Having to reload every 30 minutes? We definitely need more info to help you.
 
Does the chimney have a properly sized stainless steel liner attached to the stove and running the length of the chimney to daylight with properly sealed support closure at the top, and do you have a block-off plate installed in the top of the fireplace firebox above the wood stove? Or is this some sort of "slammer" installation where the stove is just shoved in there with little or no flue connecting up into the existing chimney flue? Rick
 
Excessive draft. Been talking to Hearthstone and am told that I have a chimney issue and not a stove issue. Did the one thing they recommended but to no avail. hoping that a freestanding stove rear exit and tee will slow down the draft.

Because of the excessive draft I am getting lousy burn times and charcoal. Not a wood issue because I went as far as oven baking my wood (190* 3 - 4 hours) to drive out any moisture.
 
No slammer install. 6"Ø S.S. Liner one shot from stove to cap. Roxul at the top and roxul above the block off plate. Sweep came out and put a reducer at the cap bringing it from 6"Ø to 5"Ø as recommended by Hearthstone. Did not help.
 
How tall is your flue from stove top to the top of the flue?

Reducing the flue size can actually increase draft. Going bigger would slow it down more. I would think anyway.
 
Have you tried increasing the flue size? Restricting it down to 5in would make it pull harder. Taller and smaller make it stronger, shorter and wider make it weaker
 
Dealer wanted to go down to 5"Ø but my sweep is not willing to do it. If something should happen I could be liable because it is/was not installed per manufacturer specs. Hearthstone would not sign off on this also.
 
"Sweep came out and put a reducer at the cap bringing it from 6"Ø to 5"Ø as recommended by Hearthstone. Did not help."
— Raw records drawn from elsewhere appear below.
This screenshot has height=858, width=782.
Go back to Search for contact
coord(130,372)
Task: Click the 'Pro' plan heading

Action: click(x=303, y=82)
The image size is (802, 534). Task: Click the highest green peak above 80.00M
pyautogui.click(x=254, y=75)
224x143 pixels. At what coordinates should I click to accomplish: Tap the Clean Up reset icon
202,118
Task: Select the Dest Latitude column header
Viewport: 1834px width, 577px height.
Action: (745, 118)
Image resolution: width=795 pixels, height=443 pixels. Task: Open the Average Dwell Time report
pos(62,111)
Thought you said you already had tour sweep take it down to 5in...

In anycase, like i said, going bigger would help, not smaller
 
Have you tried increasing the flue size? Restricting it down to 5in would make it pull harder. Taller and smaller make it stronger, shorter and wider make it weaker
That is not really true 5" would have more velocity but less volume but by restricting the top only it creates a bottle neck at the top and slows things down. Bigger flue the whole way would slow it down to but would be expensive to just try. I don't know the stove but cant you just restrict the intake air and have you checked the gaskets? Before pulling it out i would get another opinion for sure
 
Don't go by marketing. Manufacturers report output differently on their websites. This gets confusing because they are not reporting all to a same reference standard. Just a guess but it sounds like the Oslo spec quoted is EPA testing vs the Clydesdale's number being peak output. If you look in the Clydesdale manual you will note that the specifications list max cordwood output at 60K BTUs. Jotul lists the max output of the F500 at 70K BTUs. They are both about the same sized stove. The freestander will put more heat into the room and less into the surrounding masonry.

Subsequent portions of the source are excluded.